The last three words may raise hackles amongst the Tricycle loyalists (It's OUR Tricycle not YOUR Kiln') with one Twitter commenter musing today, 'I wonder what the next artistic director will rename The Kiln.'

Asked about Indhu's futue plans The Kiln said there was nothing to add at this stage.





Nathan said...

I'm sad to see her go but grateful for the amazing work she has put on. I don't really care what the theatre is called - I care about the art is shows. And there have been so many exceptional pieces over the last ten years.
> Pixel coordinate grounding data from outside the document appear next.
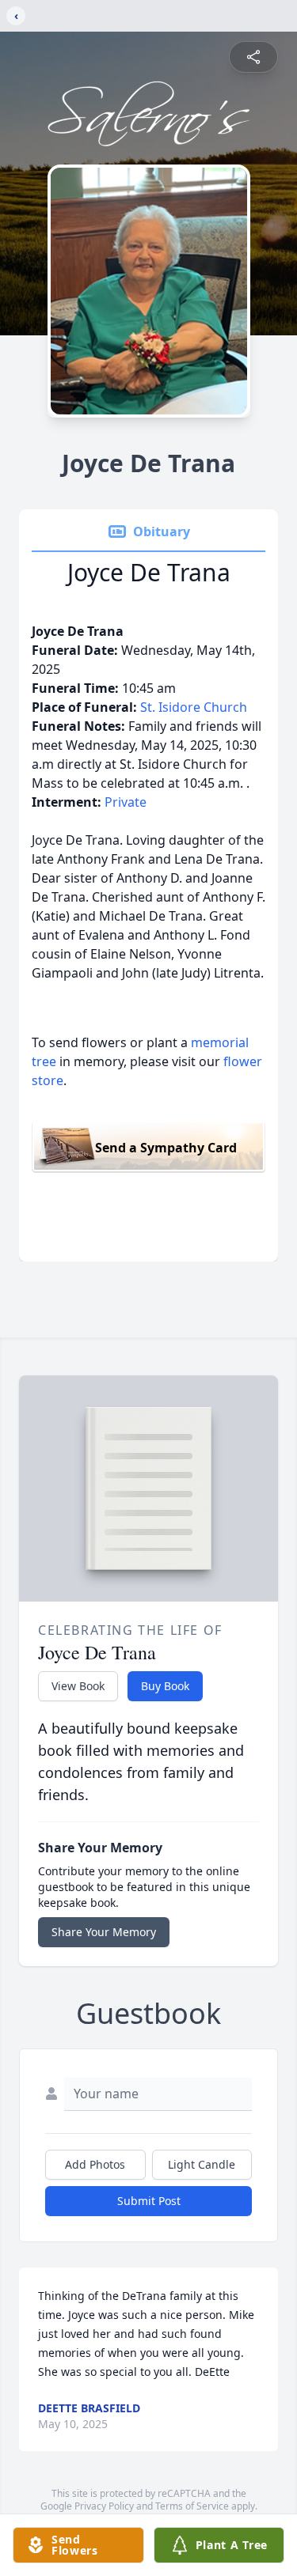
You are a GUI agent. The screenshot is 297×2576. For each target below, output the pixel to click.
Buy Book (165, 1685)
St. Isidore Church (193, 707)
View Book (78, 1685)
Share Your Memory (103, 1931)
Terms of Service (192, 2506)
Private (126, 802)
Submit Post (149, 2200)
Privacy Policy (104, 2506)
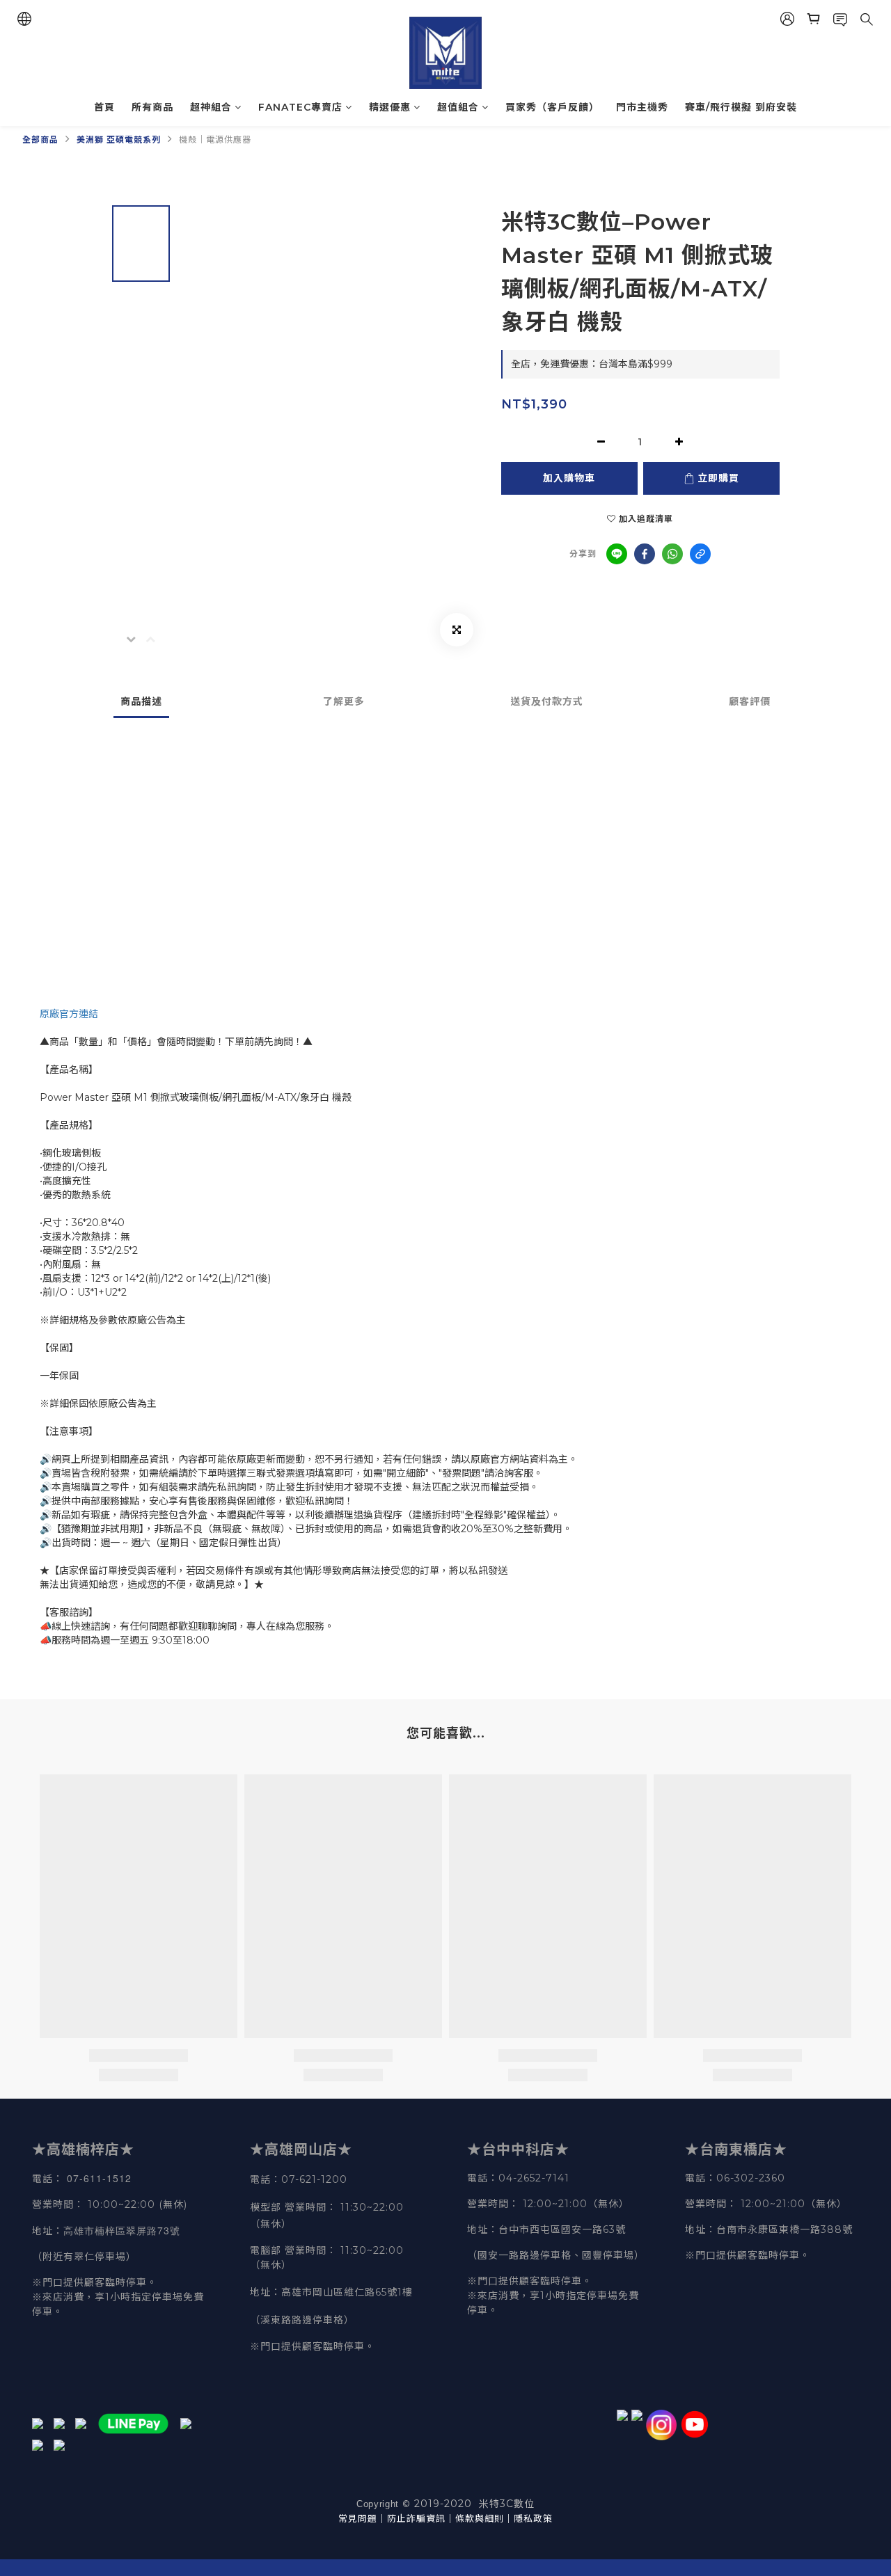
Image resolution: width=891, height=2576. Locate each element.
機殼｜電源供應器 (215, 139)
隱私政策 (533, 2518)
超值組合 (458, 107)
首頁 (104, 107)
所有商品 (152, 107)
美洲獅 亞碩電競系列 (119, 139)
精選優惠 (390, 107)
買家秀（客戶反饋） (552, 107)
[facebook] (644, 553)
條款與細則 (479, 2518)
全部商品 (40, 139)
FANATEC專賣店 (300, 107)
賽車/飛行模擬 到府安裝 (741, 107)
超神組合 (211, 107)
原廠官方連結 (69, 1014)
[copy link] (700, 553)
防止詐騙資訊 (416, 2518)
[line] (616, 553)
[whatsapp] (672, 553)
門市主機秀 (642, 107)
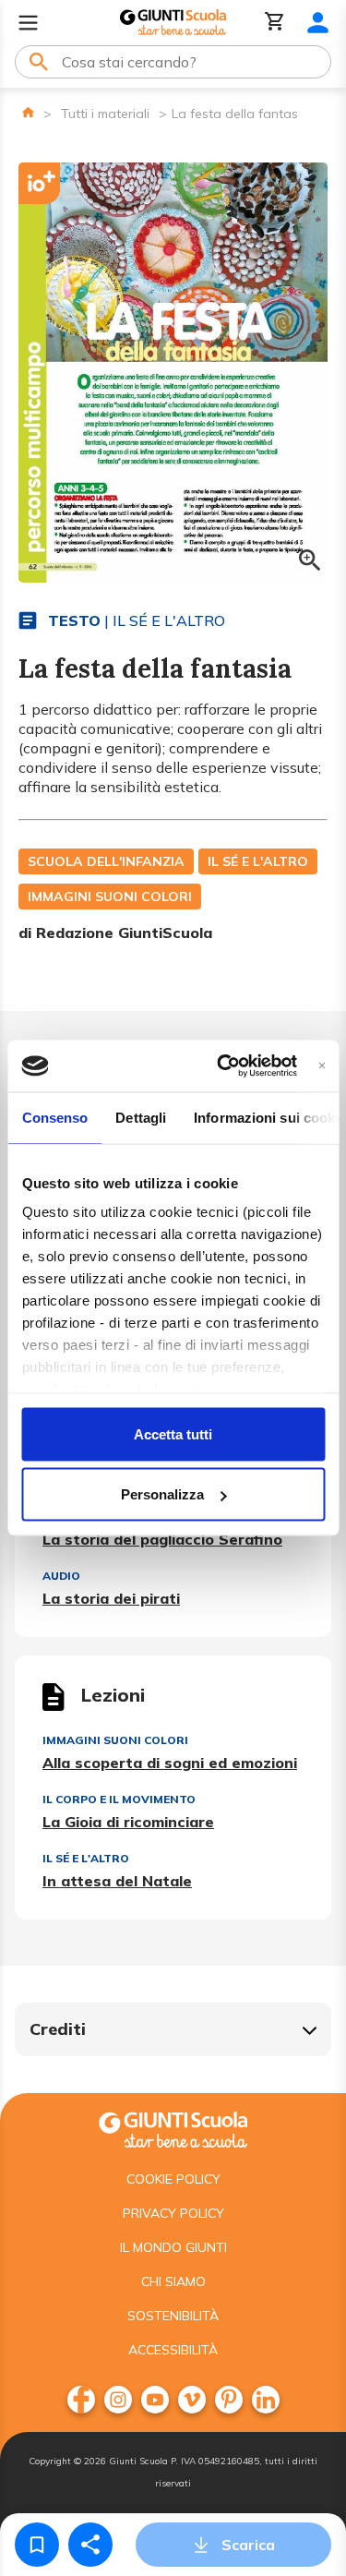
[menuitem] (81, 2399)
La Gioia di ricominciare (128, 1821)
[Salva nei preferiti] (37, 2544)
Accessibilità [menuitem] (173, 2349)
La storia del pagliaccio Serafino (162, 1539)
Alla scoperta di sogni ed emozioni (169, 1762)
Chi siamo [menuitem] (173, 2281)
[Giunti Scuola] (173, 22)
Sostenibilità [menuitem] (173, 2315)
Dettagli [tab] (140, 1117)
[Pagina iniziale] (28, 112)
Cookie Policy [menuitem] (173, 2179)
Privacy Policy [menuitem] (173, 2213)
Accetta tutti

Truly a jewel of Kilburn.

Anonymous said...

She has produced some truly excellent work and will do so in the future

Anonymous said...

We stopped going as not what it was, we might start going again now

Martin Fisher said...

The Tricycle campaign of course welcomes the decision of Indhu Rubasingham to vacate her position as Artistic Director. As an artistic talent, she could be described as a David Beckham but as a theatre manager, she is no Alex Ferguson.

Her talent as an artistic director was recognised early by her predecessor Nicholas Kent who, as Artistic Director from 1984-2012 established a huge international reputation for the Tricycle Theatre. Her appointment was greeted enthusiastically.

The festivities were short-lived and her reputation as a theatre manager was damaged by two badly-judged episodes:
- in 2014, her missteps concerning the UK Jewish Film Festival;
- In 2018, her scrapping of the Tricycle Theatre’s name, and the sleight of hand with which it was done.

Both calamities brought protesters onto the streets and squandered the Tricycle brand. Let’s not forget how Private Eye was provoked to write (1st June 2018):

“She cooked up this banquet of bollocks”.

Sadly, her departure leaves a bad taste in the mouth, and although it is unlikely the name of the Tricycle will be returned, it would be a joyous day if she were to take the guttural name of Kiln Theatre with her.